Remark 60.5.4. In Situation 60.5.1 we denote $\text{Cris}^\wedge (C/A)$ the category whose objects are pairs $(B \to C, \delta )$ such that

1. $B$ is a $p$-adically complete $A$-algebra,

2. $B \to C$ is a surjection of $A$-algebras,

3. $\delta$ is a divided power structure on $\mathop{\mathrm{Ker}}(B \to C)$,

4. $A \to B$ is a homomorphism of divided power rings.

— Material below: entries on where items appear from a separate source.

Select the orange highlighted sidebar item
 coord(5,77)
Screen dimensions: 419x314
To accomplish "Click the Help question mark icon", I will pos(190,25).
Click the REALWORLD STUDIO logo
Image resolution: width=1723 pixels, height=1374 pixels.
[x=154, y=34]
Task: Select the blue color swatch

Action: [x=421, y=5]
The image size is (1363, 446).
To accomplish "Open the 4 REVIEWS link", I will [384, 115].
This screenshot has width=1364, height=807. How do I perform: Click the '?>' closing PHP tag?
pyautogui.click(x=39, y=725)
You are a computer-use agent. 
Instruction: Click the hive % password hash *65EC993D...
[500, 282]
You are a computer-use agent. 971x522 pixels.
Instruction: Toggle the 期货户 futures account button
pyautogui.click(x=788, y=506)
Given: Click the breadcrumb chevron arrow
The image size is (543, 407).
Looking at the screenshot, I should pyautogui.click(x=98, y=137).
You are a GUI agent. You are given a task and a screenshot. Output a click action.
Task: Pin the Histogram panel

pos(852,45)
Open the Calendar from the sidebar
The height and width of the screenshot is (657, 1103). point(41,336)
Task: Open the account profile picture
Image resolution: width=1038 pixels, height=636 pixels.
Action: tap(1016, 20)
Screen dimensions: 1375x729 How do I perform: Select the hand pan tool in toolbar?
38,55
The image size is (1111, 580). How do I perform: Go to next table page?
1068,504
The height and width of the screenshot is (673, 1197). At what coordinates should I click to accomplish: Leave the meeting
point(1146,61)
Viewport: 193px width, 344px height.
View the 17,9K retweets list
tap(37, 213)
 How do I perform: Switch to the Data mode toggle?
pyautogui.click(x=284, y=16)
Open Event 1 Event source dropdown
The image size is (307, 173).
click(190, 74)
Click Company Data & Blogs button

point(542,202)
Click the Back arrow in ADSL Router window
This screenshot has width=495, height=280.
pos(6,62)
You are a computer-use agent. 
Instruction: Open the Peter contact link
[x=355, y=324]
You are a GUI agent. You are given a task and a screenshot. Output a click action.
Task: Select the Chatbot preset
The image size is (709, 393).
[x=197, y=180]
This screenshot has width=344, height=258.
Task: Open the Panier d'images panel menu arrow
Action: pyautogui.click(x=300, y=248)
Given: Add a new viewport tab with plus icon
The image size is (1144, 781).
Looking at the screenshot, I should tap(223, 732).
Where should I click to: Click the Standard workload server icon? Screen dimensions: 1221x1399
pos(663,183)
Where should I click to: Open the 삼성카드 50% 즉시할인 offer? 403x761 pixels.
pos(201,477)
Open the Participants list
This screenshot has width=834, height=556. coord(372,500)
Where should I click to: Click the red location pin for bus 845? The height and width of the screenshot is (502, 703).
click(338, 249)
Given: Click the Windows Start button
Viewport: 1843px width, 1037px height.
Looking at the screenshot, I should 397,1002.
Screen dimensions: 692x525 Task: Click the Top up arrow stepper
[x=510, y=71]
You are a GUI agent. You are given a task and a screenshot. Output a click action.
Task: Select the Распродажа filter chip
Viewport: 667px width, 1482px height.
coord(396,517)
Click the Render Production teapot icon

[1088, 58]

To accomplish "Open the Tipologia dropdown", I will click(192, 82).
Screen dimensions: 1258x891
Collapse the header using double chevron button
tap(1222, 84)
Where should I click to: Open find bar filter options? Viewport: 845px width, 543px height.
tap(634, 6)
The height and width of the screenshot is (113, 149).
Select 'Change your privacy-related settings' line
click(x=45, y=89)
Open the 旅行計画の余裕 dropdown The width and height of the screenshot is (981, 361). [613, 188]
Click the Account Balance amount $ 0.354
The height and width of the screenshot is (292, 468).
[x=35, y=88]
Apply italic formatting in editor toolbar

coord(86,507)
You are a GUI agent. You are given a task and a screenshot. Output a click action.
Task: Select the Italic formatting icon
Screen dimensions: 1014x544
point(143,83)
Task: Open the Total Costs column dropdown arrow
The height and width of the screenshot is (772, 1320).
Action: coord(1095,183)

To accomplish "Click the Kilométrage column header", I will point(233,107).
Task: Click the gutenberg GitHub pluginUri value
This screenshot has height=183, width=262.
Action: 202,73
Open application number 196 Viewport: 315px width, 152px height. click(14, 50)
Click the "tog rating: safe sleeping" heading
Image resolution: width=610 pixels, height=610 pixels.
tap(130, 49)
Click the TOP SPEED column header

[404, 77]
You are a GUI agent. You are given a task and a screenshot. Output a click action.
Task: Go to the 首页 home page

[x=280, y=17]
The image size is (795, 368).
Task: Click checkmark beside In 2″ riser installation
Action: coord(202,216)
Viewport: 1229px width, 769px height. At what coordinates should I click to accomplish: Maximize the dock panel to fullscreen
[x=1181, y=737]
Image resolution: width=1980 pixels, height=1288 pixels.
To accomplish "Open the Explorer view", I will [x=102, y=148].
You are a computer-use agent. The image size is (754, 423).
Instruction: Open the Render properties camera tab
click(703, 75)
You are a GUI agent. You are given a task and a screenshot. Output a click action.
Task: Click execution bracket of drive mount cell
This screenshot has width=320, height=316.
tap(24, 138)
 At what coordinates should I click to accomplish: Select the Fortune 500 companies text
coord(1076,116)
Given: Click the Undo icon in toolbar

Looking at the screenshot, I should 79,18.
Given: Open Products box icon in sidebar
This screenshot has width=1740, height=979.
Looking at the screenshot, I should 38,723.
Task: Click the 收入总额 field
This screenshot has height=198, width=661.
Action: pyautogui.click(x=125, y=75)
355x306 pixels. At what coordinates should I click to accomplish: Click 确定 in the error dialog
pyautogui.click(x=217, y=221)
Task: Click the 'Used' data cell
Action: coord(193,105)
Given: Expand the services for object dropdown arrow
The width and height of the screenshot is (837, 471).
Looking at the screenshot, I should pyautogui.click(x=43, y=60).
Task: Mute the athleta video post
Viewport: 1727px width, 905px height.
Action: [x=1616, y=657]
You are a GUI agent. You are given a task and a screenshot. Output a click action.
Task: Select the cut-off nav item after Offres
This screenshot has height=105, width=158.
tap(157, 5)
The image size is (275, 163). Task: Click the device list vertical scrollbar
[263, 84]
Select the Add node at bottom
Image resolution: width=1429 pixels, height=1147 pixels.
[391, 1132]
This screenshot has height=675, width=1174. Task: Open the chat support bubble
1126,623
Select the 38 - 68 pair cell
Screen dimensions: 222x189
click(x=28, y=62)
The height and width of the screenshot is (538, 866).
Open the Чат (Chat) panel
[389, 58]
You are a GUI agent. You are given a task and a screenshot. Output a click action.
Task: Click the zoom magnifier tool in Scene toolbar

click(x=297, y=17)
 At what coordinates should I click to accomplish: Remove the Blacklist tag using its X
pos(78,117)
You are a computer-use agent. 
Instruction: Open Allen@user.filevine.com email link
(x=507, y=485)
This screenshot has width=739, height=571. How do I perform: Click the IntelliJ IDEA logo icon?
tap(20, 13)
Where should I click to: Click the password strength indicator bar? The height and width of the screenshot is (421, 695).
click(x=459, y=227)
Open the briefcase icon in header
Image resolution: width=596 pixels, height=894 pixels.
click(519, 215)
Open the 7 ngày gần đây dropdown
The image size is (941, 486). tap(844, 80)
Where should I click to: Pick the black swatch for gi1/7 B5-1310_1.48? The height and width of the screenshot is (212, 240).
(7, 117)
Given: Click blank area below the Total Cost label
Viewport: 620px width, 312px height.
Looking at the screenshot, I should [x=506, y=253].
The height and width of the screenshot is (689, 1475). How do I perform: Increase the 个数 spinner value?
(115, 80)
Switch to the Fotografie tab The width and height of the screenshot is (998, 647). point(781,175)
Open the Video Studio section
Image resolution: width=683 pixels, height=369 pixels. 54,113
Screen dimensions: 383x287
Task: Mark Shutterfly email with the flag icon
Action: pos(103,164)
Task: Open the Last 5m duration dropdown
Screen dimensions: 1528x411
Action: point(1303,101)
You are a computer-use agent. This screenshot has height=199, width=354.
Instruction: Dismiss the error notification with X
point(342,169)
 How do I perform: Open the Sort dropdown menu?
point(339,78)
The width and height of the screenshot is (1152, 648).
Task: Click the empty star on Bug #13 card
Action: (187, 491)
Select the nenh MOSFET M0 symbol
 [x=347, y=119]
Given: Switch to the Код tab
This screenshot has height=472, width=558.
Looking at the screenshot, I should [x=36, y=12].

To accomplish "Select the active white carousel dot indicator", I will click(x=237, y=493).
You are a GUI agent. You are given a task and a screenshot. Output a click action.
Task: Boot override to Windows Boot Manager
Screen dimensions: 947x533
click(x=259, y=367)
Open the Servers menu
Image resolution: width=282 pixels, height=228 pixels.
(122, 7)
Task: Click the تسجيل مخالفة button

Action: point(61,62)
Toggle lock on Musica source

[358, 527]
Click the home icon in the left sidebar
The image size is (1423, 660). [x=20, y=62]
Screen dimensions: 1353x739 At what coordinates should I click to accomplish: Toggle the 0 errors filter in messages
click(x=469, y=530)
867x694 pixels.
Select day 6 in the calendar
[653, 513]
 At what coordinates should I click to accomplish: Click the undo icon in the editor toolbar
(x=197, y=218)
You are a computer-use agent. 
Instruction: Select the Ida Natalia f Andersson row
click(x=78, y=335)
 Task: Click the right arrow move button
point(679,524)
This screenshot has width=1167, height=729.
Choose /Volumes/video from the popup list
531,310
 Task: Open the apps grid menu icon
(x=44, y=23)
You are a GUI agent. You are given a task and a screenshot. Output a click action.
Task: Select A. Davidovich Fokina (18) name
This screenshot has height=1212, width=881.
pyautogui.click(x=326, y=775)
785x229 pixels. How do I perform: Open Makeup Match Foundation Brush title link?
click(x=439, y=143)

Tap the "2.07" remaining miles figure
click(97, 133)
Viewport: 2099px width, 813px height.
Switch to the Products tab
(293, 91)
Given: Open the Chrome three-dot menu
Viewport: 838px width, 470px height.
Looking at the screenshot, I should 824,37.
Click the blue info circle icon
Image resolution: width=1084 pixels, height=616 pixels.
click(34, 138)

Morphisms are defined as in Definition 60.5.2. Then $\text{Cris}(C/A) \subset \text{Cris}^\wedge (C/A)$ is the full subcategory consisting of those $B$ such that $p$ is nilpotent in $B$. Conversely, any object $(B \to C, \delta )$ of $\text{Cris}^\wedge (C/A)$ is equal to the limit

$(B \to C, \delta ) = \mathop{\mathrm{lim}}\nolimits _ e (B/p^ eB \to C, \delta )$

where for $e \gg 0$ the object $(B/p^ eB \to C, \delta )$ lies in $\text{Cris}(C/A)$, see Divided Power Algebra, Lemma 23.4.5. In particular, we see that $\text{Cris}^\wedge (C/A)$ is a full subcategory of the category of pro-objects of $\text{Cris}(C/A)$, see Categories, Remark 4.22.5.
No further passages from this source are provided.